QUOTED TEXT »

Power as the unfulfilled Jake Barnes. 

Power and Gardner have fine chemistry though, and each gives a solid performance. Power often looks appropriately anguished, reasonable given his disgust with Brett's promiscuity. A lot of what he is feeling goes unsaid, but in one unguarded moment he reveals his discontentment and pain, saying: "Don't try to tell me how to live with myself! I know all about that. It's just living with other people that gets to be tough once in a while."

Gardner looks lovely in a colorful, period wardrobe. If not quite as glamorous as when she burst on the scene ten years earlier, she's nicely believable in the part, though hardly British as in the novel. Still, she coveys shame and remorse for her actions to Jake, and in hindsight, the perfect actress to embody the new sexual freedom that many women sought in the 1920s.

Gardner as Lady Brett Ashley, the object of everyone's attentions.


The surprise performance in the film is Flynn's. No doubt, the boozing role of Mike mirrored his own existence by this time (he'd be dead in two years), but Flynn nails the role of a bankrupt, insecure man who resorts to passive/aggressive bullying of a rival to express resentment, at times being mean, full of self-pity, and always reliant on alcohol. One of the best scenes in the film takes place when, after a night of drinking and an altercation with Cohn, Jake visits Mike in his room the next morning. Brett has dumped him and Mike is hungover and sad. He asks Jake to make sure he comes to dinner that night, saying: "It seems as if about six people have disappeared."

Director King wisely stuck to the novel's dialog much of the time. Hemingway's prose is distinctively terse, a characteristic of his writing that fans admire. Still, the script can't compare. For one thing, it makes Jake's injury more obvious than is necessary. Hemingway made it plain enough but let the reader figure it out. The rougher language has been sanitized, and the characters made less sharp. Cohn Jewishness is ignored for one, and he is far more obnoxious in the book. Overall, scenes from the film lack the novel's underlying tension that exists between the characters, and in comparison, fails to adequately convey that Jake's injury is an emotional one as well as a physical one.

STORED DATA »
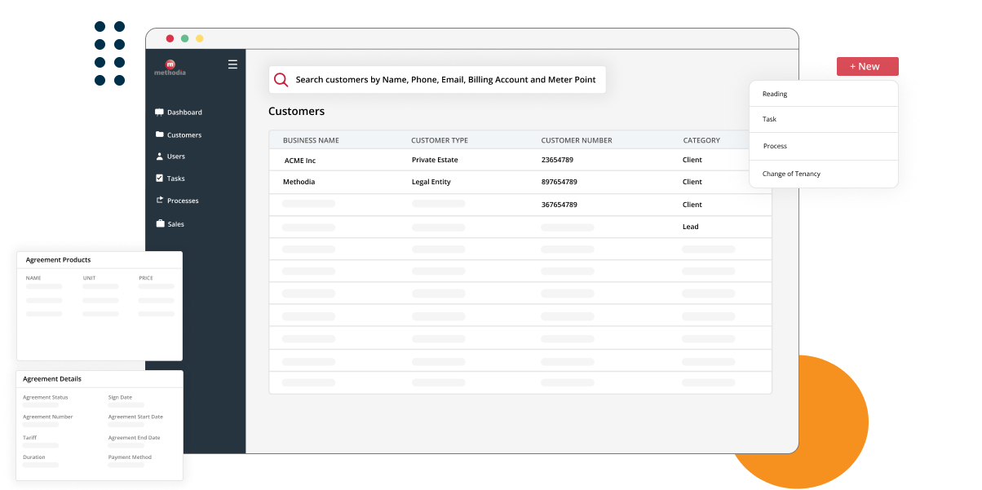Screen dimensions: 982x490
Task: Select Change of Tenancy option
Action: (x=790, y=173)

AIM » In the film review, what does Mike ask Jake to make sure he does on the morning after the night of drinking? The listing has nothing to do with what comes after it.

RESULT OF THIS TASK » He asks Jake to make sure he comes to dinner that night.